STATED GOAL: Copy the material word for word, from the line containing "Go to Home breadcrumb" through the end of the material, leaving out the pictures.

MATERIAL SUPPLIED:
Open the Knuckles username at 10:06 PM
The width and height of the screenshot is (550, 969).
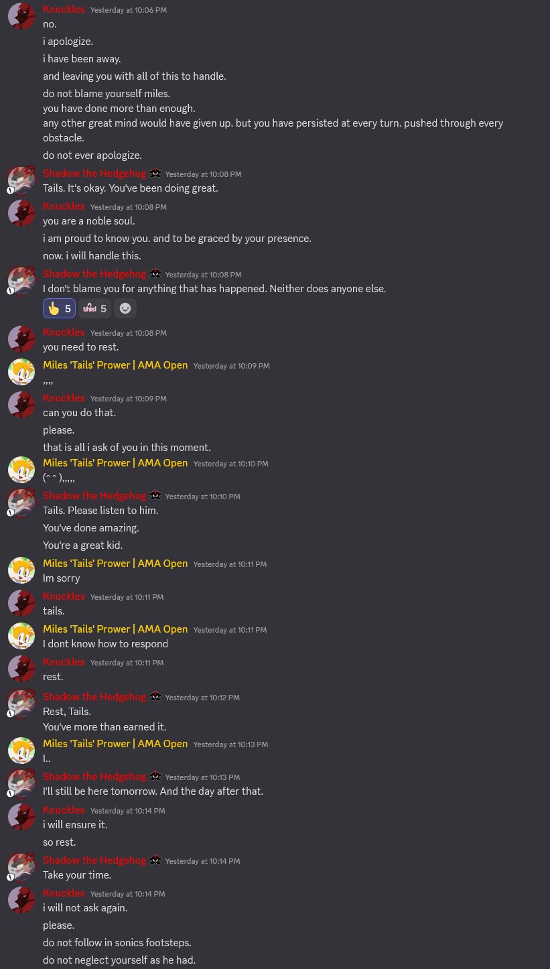pos(64,9)
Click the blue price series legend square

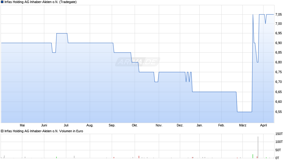[2, 2]
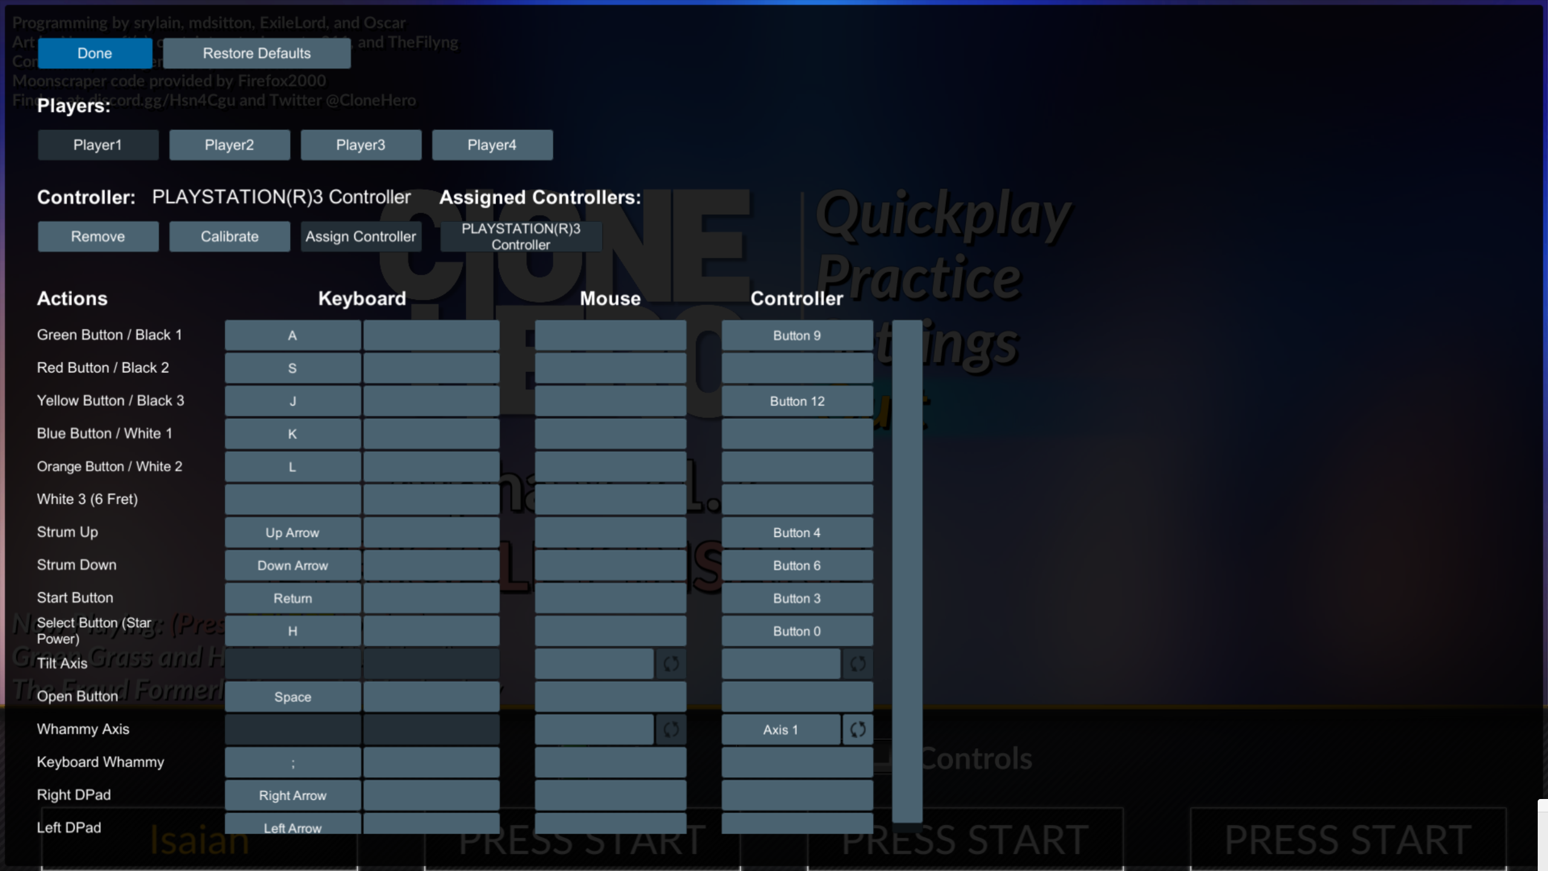Click the Tilt Axis controller reset button

(857, 662)
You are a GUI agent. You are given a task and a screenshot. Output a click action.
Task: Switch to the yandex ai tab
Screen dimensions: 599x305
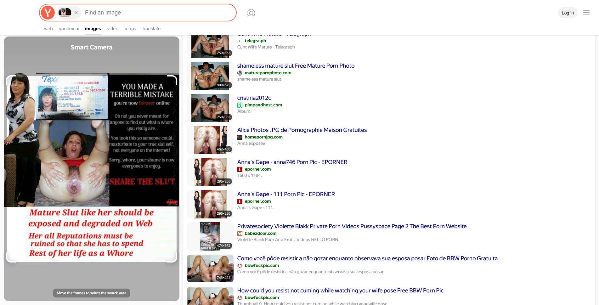69,29
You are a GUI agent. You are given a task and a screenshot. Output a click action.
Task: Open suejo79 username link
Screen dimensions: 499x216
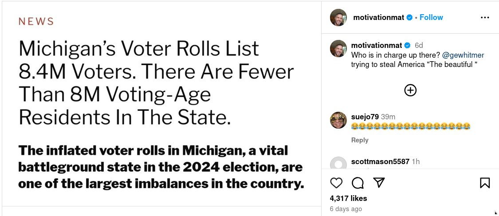[x=365, y=117]
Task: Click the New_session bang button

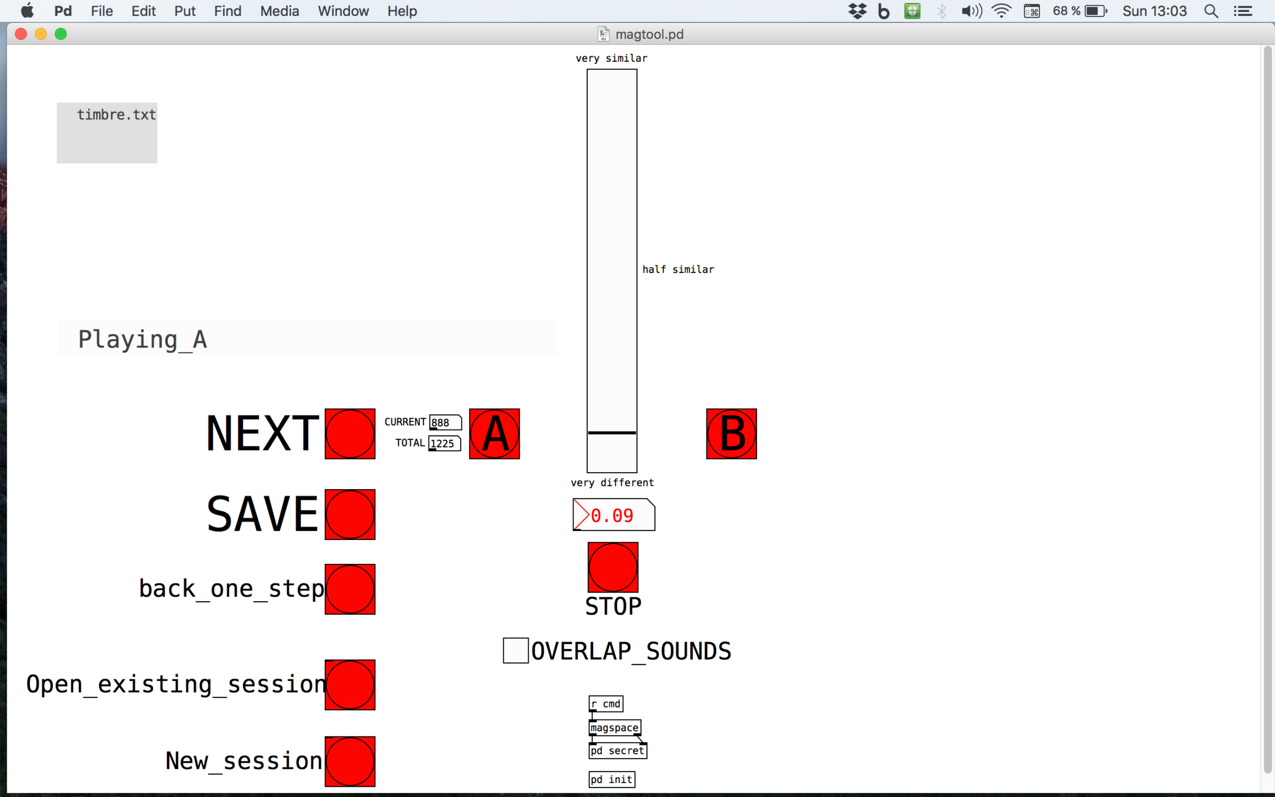Action: click(x=349, y=761)
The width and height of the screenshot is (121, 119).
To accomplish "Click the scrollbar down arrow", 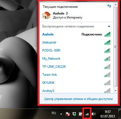I will [116, 91].
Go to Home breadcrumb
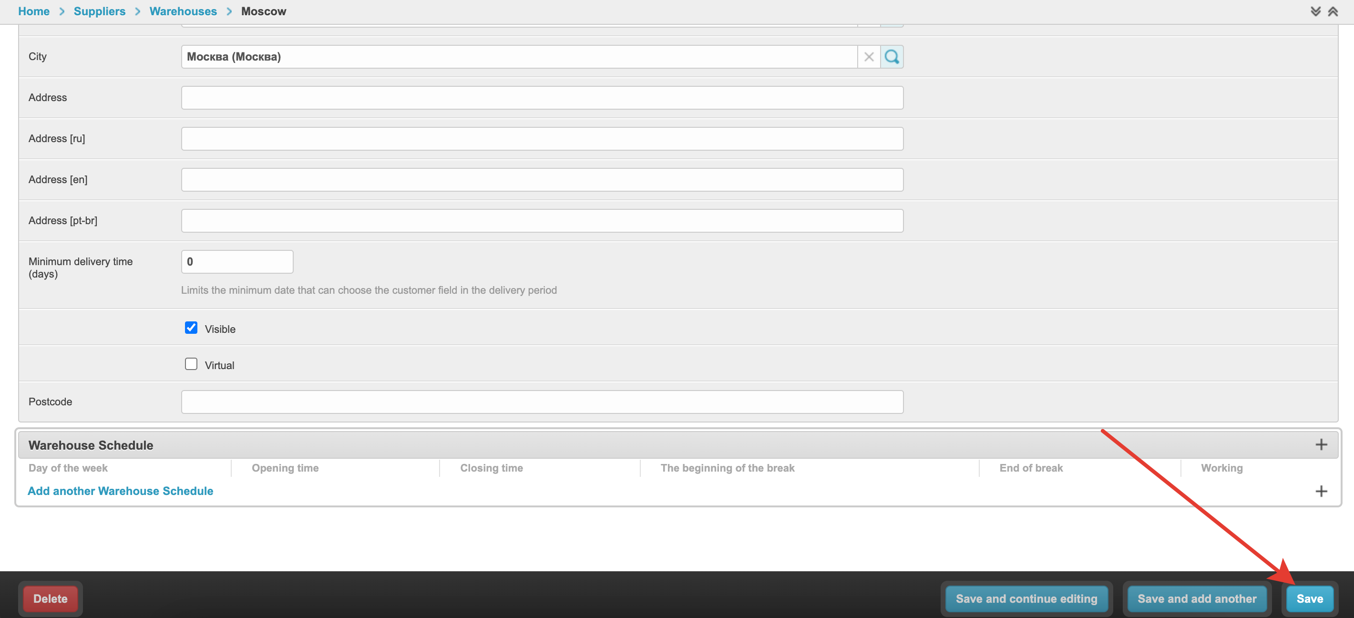 tap(34, 12)
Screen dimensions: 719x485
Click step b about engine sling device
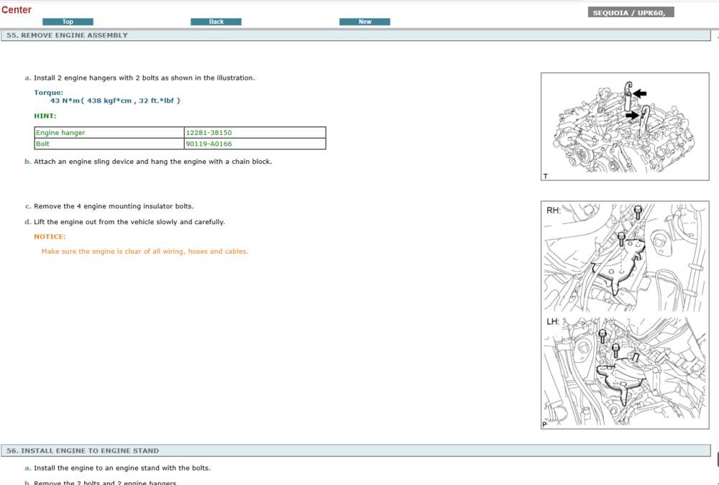152,162
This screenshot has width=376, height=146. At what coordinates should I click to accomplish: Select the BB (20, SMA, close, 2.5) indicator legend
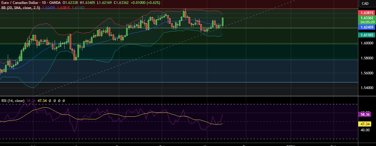pos(20,7)
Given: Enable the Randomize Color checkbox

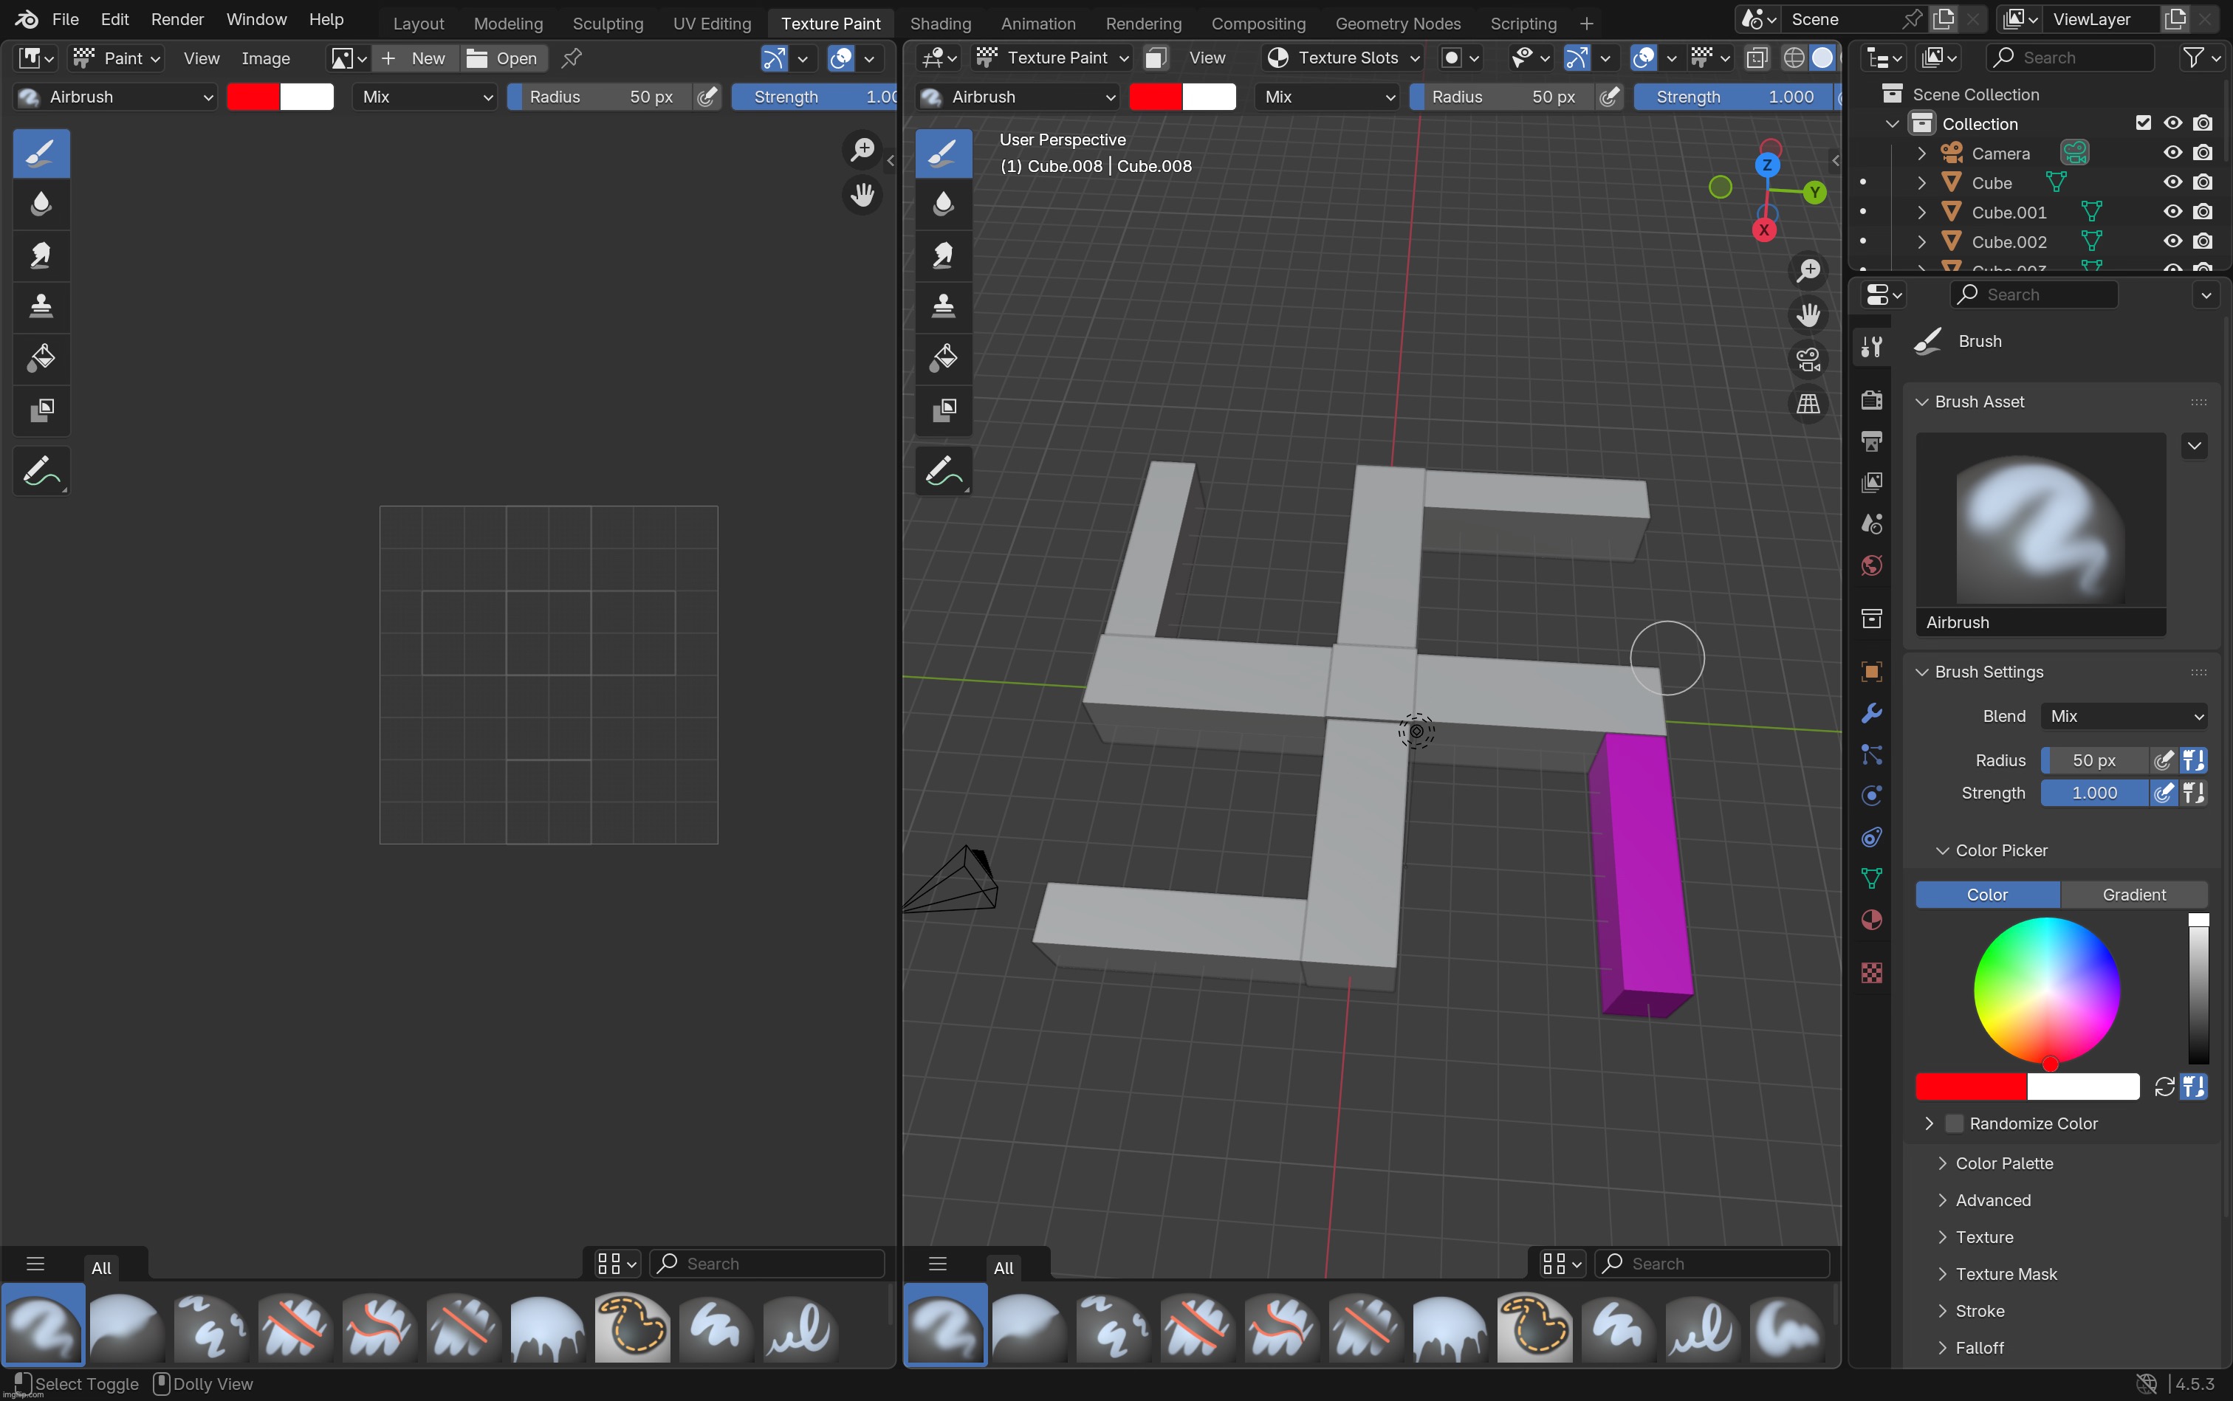Looking at the screenshot, I should coord(1954,1123).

RESULT OF THE EXERCISE:
Go to Home breadcrumb
 tap(34, 12)
Screen dimensions: 719x485
Click step b about engine sling device
152,162
This screenshot has width=376, height=146. At what coordinates should I click to accomplish: Select the BB (20, SMA, close, 2.5) indicator legend
pos(20,7)
Given: Enable the Randomize Color checkbox

Looking at the screenshot, I should coord(1954,1123).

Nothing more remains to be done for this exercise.